Overview of E3SM Publication Process
It is resolved that E3SM will maintain an LLNL-local copy of all production E3SM simulation run archives in zstash format, from which (near) immediate extraction of all production datasets will proceed to a pre-publication “warehouse” supporting faceted access to the data. The warehouse will have a means to indicate the “state” of the data, from {Assessment, Mediation (being cleaned, regridded, etc), Publishable}. Future publication activities will proceed from the warehouse, obviating the need to retain the corresponding archives “on disk” if space becomes an issue. Specifically,
The LLNL E3SM Archives will retain the state of simulation output as released by the corresponding project groups (transferred “as is” from NERSC HPSS) in “zstash archive” format. Certain “mapping functions” will be conducted to identify the publishable content within the (often variably-structured) archives in order to facilitate survey and automated extraction of individual native-output datasets. The “maps” produced can be retained with the archives in the event that future access to the archives is required - however the goal is to avoid such need. Although initially kept on the local file system, as archives are “exhausted” (production materials warehoused or published) these archives can be pushed out to long-term tape storage, or eliminated, as policy dictates.
The LLNL E3SM Warehouse: Data not already published[*] will be extracted from Archive to the “faceted” pre-publication Warehouse “v0” paths. These paths mirror the facets employed in the actual publication directories, and allow internal access and management “as if” published. The leaf-directory is labeled “v0”, to indicate it is the raw archive extraction, and has yet to undergo data validation checks and corrections for occasional data irregularities (missing data, overlapping data from unusual restarts) and default post processing (regridding for selected time-series, climatology generation) . These post-processing steps result eventually in a “v1” path, indicating a status of “Publishable”. Publishable data that is not yet requested or authorized for publication, will reside indefinitely in the warehouse.

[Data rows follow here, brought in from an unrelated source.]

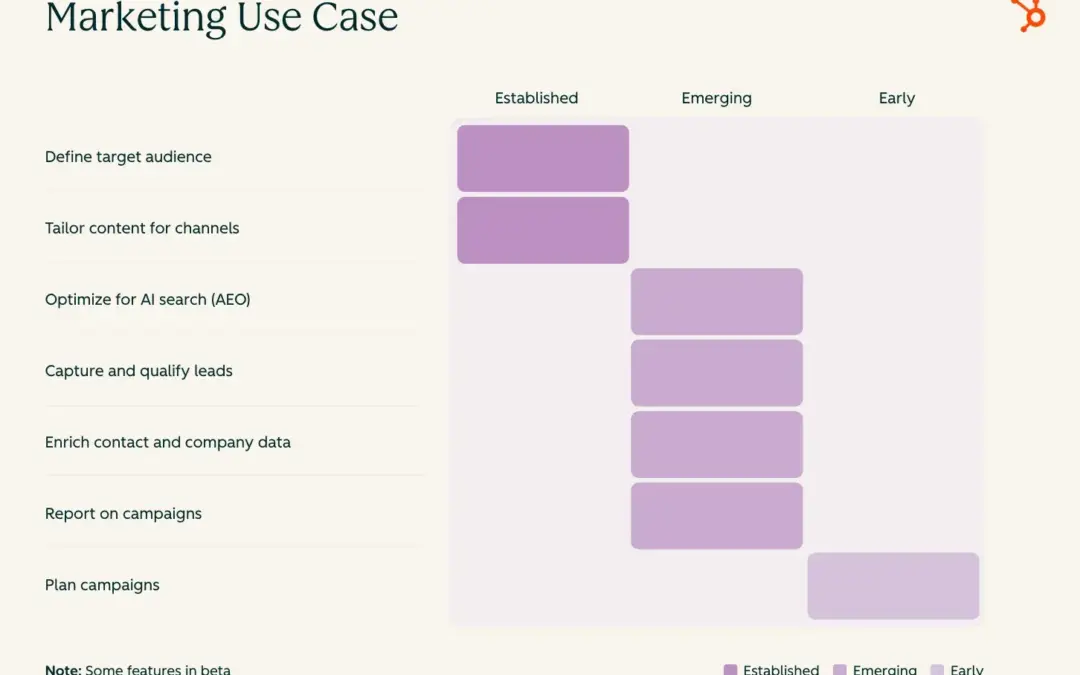
Task: Click the Enrich contact and company data label
Action: coord(167,442)
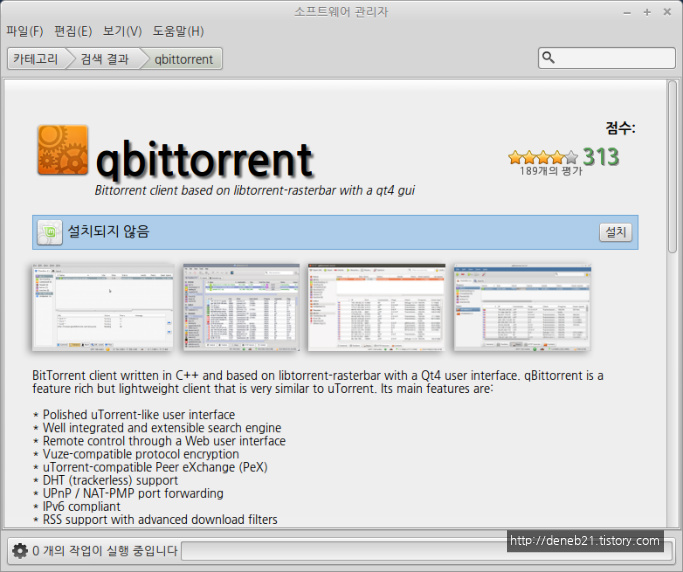This screenshot has width=683, height=572.
Task: Open the 파일(F) menu
Action: coord(24,31)
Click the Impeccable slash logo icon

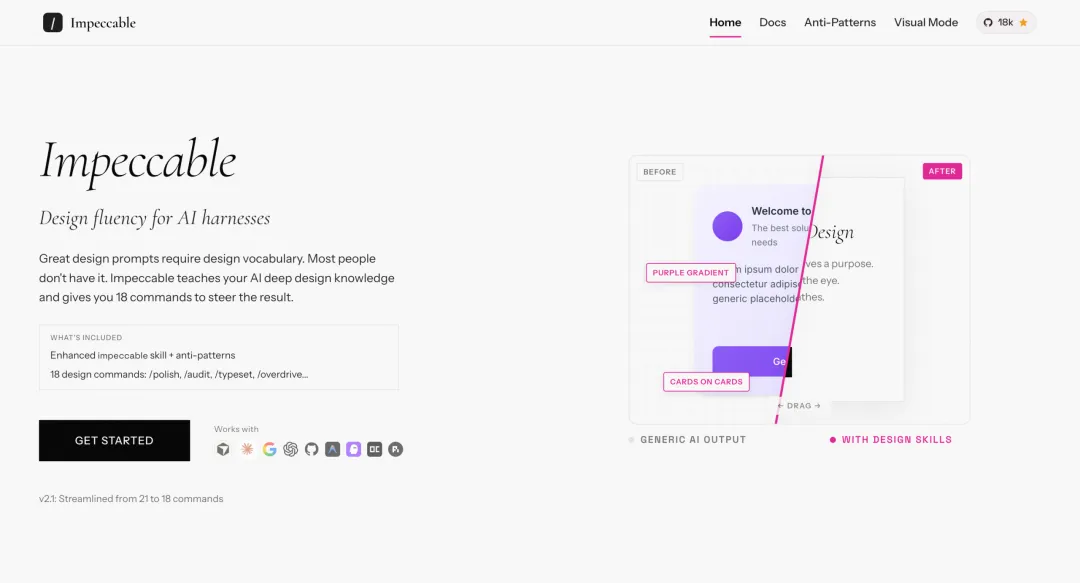(x=53, y=23)
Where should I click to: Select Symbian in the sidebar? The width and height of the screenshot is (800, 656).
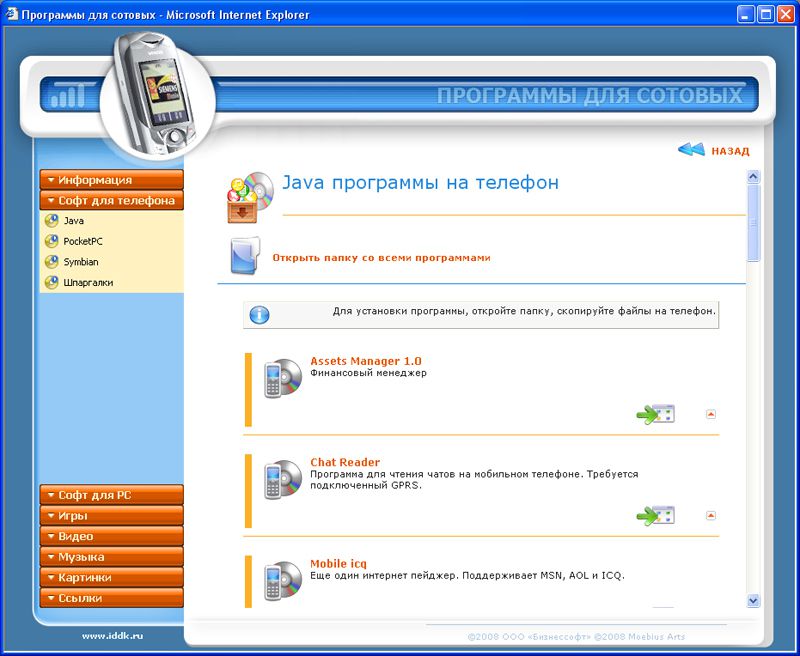[80, 262]
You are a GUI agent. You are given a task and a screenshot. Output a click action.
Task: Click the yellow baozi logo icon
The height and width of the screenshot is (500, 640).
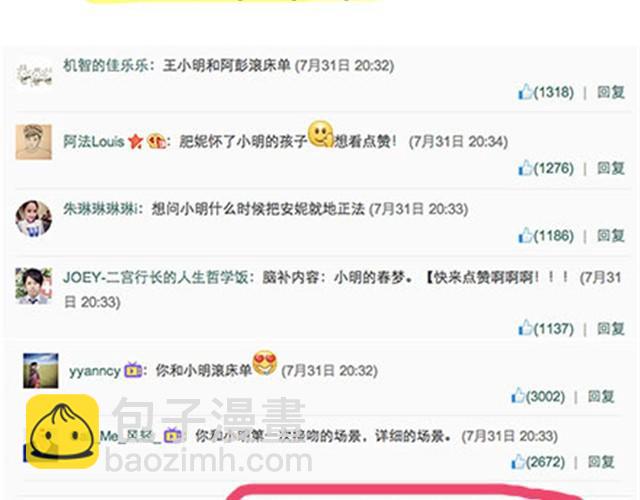click(62, 431)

[*] Data already published, for which publication errors are discovered, will be treated as unpublished data (pulled from archive, cleaned, repaired) and the most effective path to re-publication update will be engaged.
Publication of Warehouse datasets that are authorized for publication need only be moved (relinked) to the corresponding publication directory path, mapfiles generated, and the formal ESGF publication process engaged.
By this deployment scheme, almost all queries regarding E3SM data production runs can be answered by tools that apply themselves (transparently if desired) to either their warehouse or publication location, largely obviating the continued dependence upon the “archive mapping functions” except where very archive-specific questions need to be addressed. The data footprint does not increase, since datasets pulled from archive will reside in exactly one of the two locations (warehouse or publication).
Automation: We have developed a suite of utilities that assist in moving datasets from archive arrival through to publication. Among these are:
Archive mapping utilities that assist the manual effort of “mapping” the archive content for identifiable datasets (a bit unfortunate that this has to be a “thing” at all).
A utility for conveniently extracting selected datasets to the warehouse.
A variety of individual data validation utilities for assessing the suitability of datasets for publication (and for making corrections to flawed datasets where possible)
Utilities for selected post-processing of datasets, to include the creation of derivative datasets (climos, timeseries), along with the integrity-preserving mapfile generation.
A multi-stage publication process that moves qualifying datasets from the warehouse to the official publication directories, and engages a publish-to-esgf operation.
An independent utility that confirms the accessibility of datasets published as expected.
Despite this raft of automated elements, the overall flow of datasets to publication currently requires manual shepherding at multiple and varied points, Full automation is on the horizon, but two important hurdles must be overcome:
(1) Dataset Status: Due to the multi-stage nature of dataset processing for publication, hundreds of datasets in the archive or warehouse may reside in various stages of processing. When these operations are being handled manually by different individuals, especially in an environment where new requirements and new procedures are often being introduced, it is hard enough for one person to keep track of the status of individual datasets , but almost impossible for one person to hand off processing to another in any consistent and reliable manner. Consider the following questions:
“Which of these specified[*] datasets have been extracted to the warehouse”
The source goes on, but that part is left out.